▶ _Tareas por realizar_
(1) Enumere las acciones que el texto sobre la historia de México atribuye a la Revolución en la oración que comienza con «La Revolución despojó».
(2) Prosiga el texto sobre la historia de México a partir de su última oración.

▶ _Texto proporcionado_

===============

Dentro de la narrativa histórica de la izquierda, la Guerra de Independencia separó a la nación mexicana del imperio español. Ello permitió dar pasos inciertos en la construcción de un Estado nacional, el cual logró sobrevivir mas no librar la secesión territorial. Durante y después de la Independencia, la élite criolla sometió el movimiento popular. La Reforma propició una guerra civil y una invasión extranjera, desmontó las estructuras coloniales, dio lugar a un Estado moderno, debilitó las corporaciones y desarrolló el mercado de la propiedad territorial e inmueble. La Reforma significó el ascenso del México mestizo —de acuerdo con la caracterización de Andrés Molina Enríquez— e inició como una revolución desde arriba motivando la respuesta armada de las fuerzas del antiguo régimen, esto es, una contrarrevolución conservadora, monárquica, al continuarse como guerra de intervención. La Revolución despojó a la oligarquía porfiriana, levantó en armas al campesinado —subordinado tras la derrota de los ejércitos populares— repartió las haciendas y edificó un Estado de masas.

===============

▶ _Datos proporcionados_

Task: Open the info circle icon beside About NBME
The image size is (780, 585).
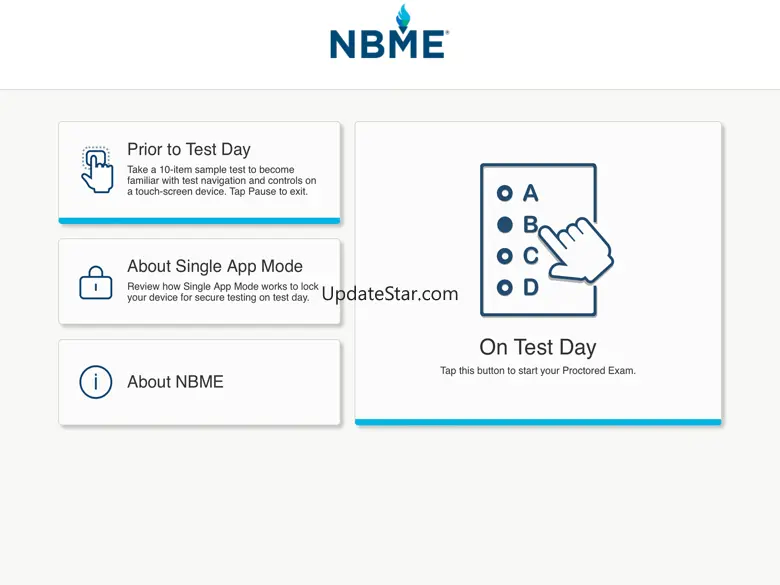Action: (96, 381)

===============

▶ _Respuestas por tarea_
(1)
- Despojó a la oligarquía porfiriana.
- Levantó en armas al campesinado.
- Repartió las haciendas.
- Edificó un Estado de masas.

(2)
Estas tres transformaciones fueron rupturas profundas en la historia nacional, épocas que cambiaron sustancialmente al país. La Independencia creó el Estado-nación, la Reforma un entramado político y legal que dio viabilidad a la república, y la Revolución un Estado que incorporó a las masas populares a la esfera pública. Más lentos, los cambios económicos y sociales fueron también de consideración: la formación del mercado interno, la desamortización de la propiedad corporativa, la industrialización, la constitución de la sociedad civil, el asociacionismo trabajador y la escuela pública, por mencionar sólo algunos. Estas transformaciones contaron con una élite modernizadora (los criollos ilustrados, los liberales y los rancheros sonorenses), cedieron espacio a las clases subalternas y abrieron el sistema político a su participación. Pero, con ninguna de éstas, los subalternos se hicieron del poder ni tampoco lograron emanciparse.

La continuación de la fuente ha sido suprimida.